Bila persoalannya hanya sebatas tantangan kompetitif, maka masalahnya
tidak menjadi sangat krusial (gawat). Tetapi salah satu ciri
globalisasi ialah adanya “regulasi-regulasi”. Dalam bidang pendidikan
hal itu tampak pada batasan-batasan atau ketentuan-ketentuan tentang
sekolah berstandar internasional. Pada jajaran SMK regulasi sekolah
berstandar internasional tersebut sudah lama disosialisasikan. Bila
regulasi berstandar internasional ini kemudian ditetapkan sebagai
prasyarat bagi output pendidikan untuk memperolah untuk memperoleh akses
ke bursa tenaga kerja global, maka hal ini pasti akan menjadi
permasalah serius bagi pendidikan nasional.

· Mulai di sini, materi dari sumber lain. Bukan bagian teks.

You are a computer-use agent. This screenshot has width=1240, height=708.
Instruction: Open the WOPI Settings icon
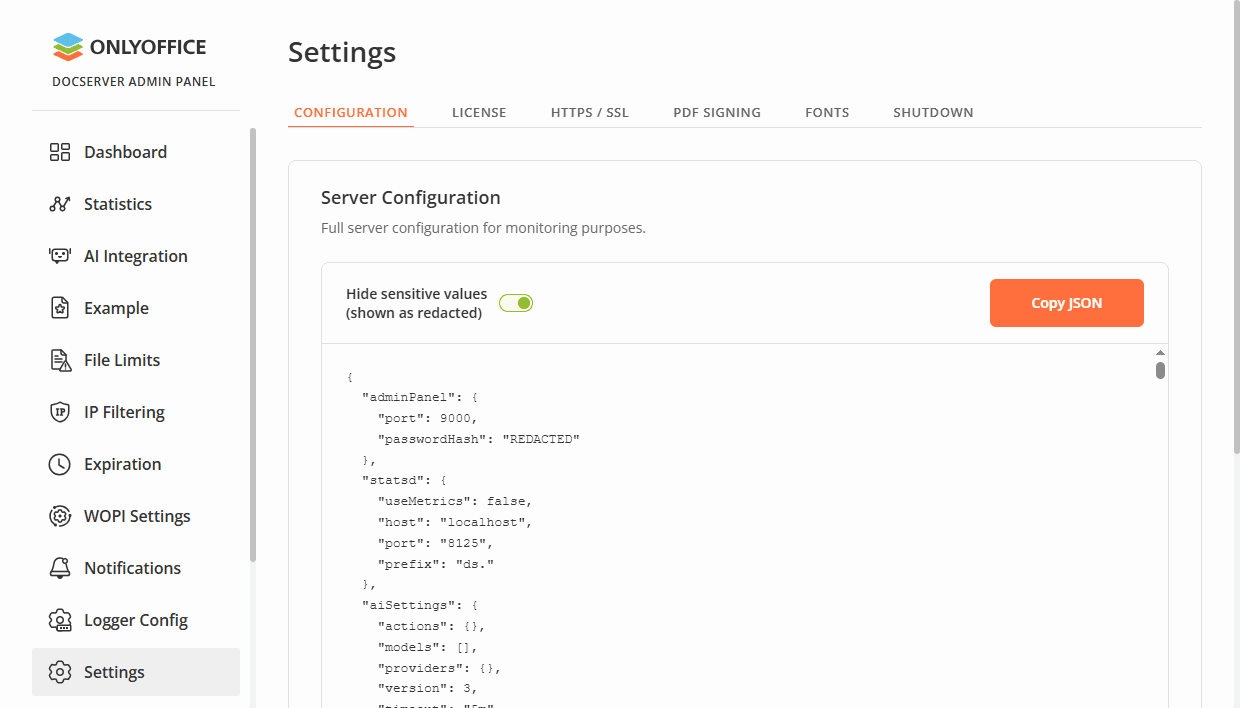click(57, 515)
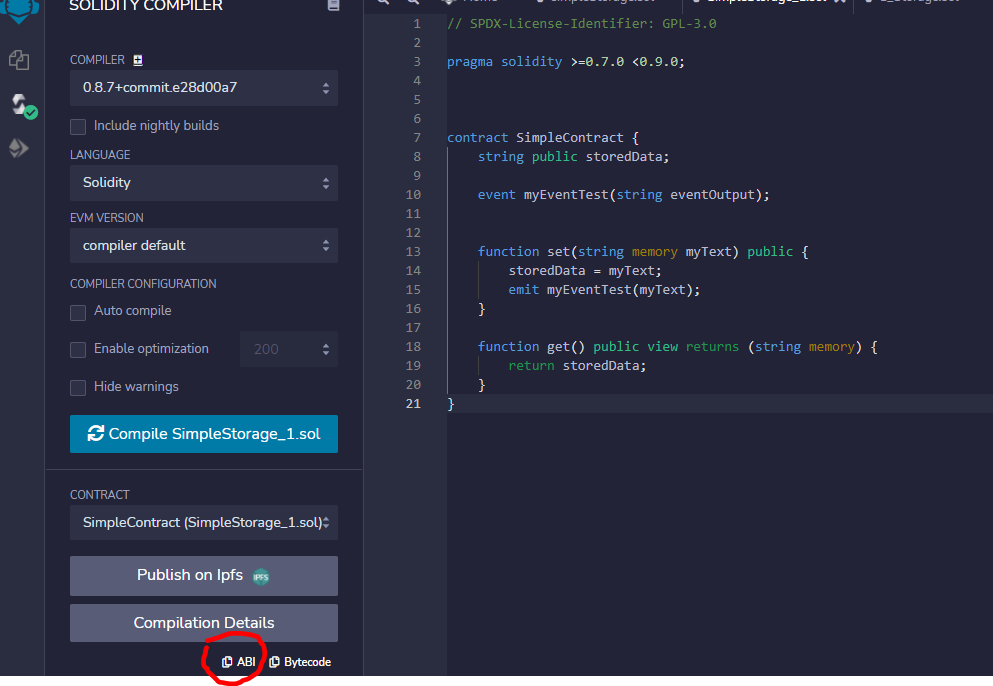Click the add custom compiler plus icon
993x686 pixels.
[138, 60]
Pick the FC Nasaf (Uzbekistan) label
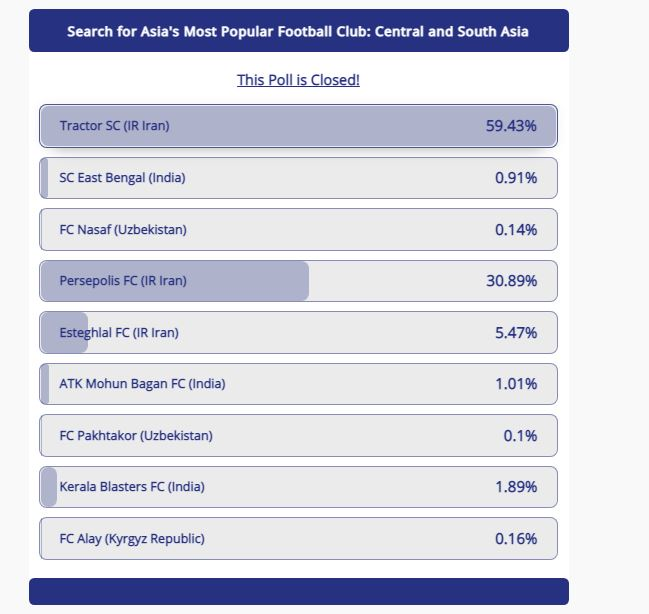The width and height of the screenshot is (649, 614). [x=123, y=230]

Globalisasi memang membuka peluang bagi pendidikan nasional, tetapi
pada waktu yang sama ia juga mengahadirkan tantangan dan permasalahan
pada pendidikan nasional. Karena pendidikan pada prinsipnya mengemban
etika masa depan, maka dunia pendidikan harus mau menerima dan
menghadapi dinamika globalisasi sebagai bagian dari permasalahan
pendidikan masa kini.
Ada sebuah adegium yang menyatakan bahwa di dunia ini tidak ada yang
abadi, semuanya berubah; satu-satunya yang abadi adalah perubahan itu
sendiri. Itu artinya, perubahan sosial merupakan peristiwa yang tidak
bisa dielakkan, meskipun ada perubahan sosial yang berjalan lambat dan
ada pula yang berjalan cepat.
Bahkan salah satu fungsi pendidikan, sebagaimana dikemukakan di atas,
adalah melakukan inovasi-inovasi sosial, yang maksudnya tidak lain
adalah mendorong perubahan sosial. Fungsi pendidikan sebagai agen
perubahan sosial tersebut, dewasa ini ternyata justru melahirkan
paradoks.
Kenyataan menunjukkan bahwa, sebagai konsekuansi dari perkembangan
ilmu perkembangan dan teknologi yang demikian pesat dewasa ini,
perubahan sosial berjalan jauh lebih cepat dibandingkan upaya pembaruan
dan laju perubahan pendidikan. Sebagai akibatnya, fungsi pendidikan
sebagai konservasi budaya menjadi lebih menonjol, tetapi tidak mampu
mengantisipasi perubahan sosial secara akurat (Karim, 1991: 28). Dalam
kaitan dengan paradoks dalam hubungan timbal balik antar pendidikan dan
perubahan sosial seperti dikemukakan di atas, patut kiranya dicatat
peringatan Sudjatmoko (1991:30) yang menyatakan bahwa Negara-negara yang
tidak mampu mengikuti revolusi industri mutakhir akan ketinggalan dan
berangsur-angsur kehilangan kemampuan untuk mempertahankan kedudukannya
sebagai Negara merdeka. Dengan kata lain, ketidakmampuan mengelola dan
mengikuti dinamika perubahan sosial sama artinya dengan menyiapkan
keterbelakangan. Permasalahan perubahan sosial, dengan demikian harus
menjadi agenda penting dalam pemikiran dan praksis pendidikan nasional.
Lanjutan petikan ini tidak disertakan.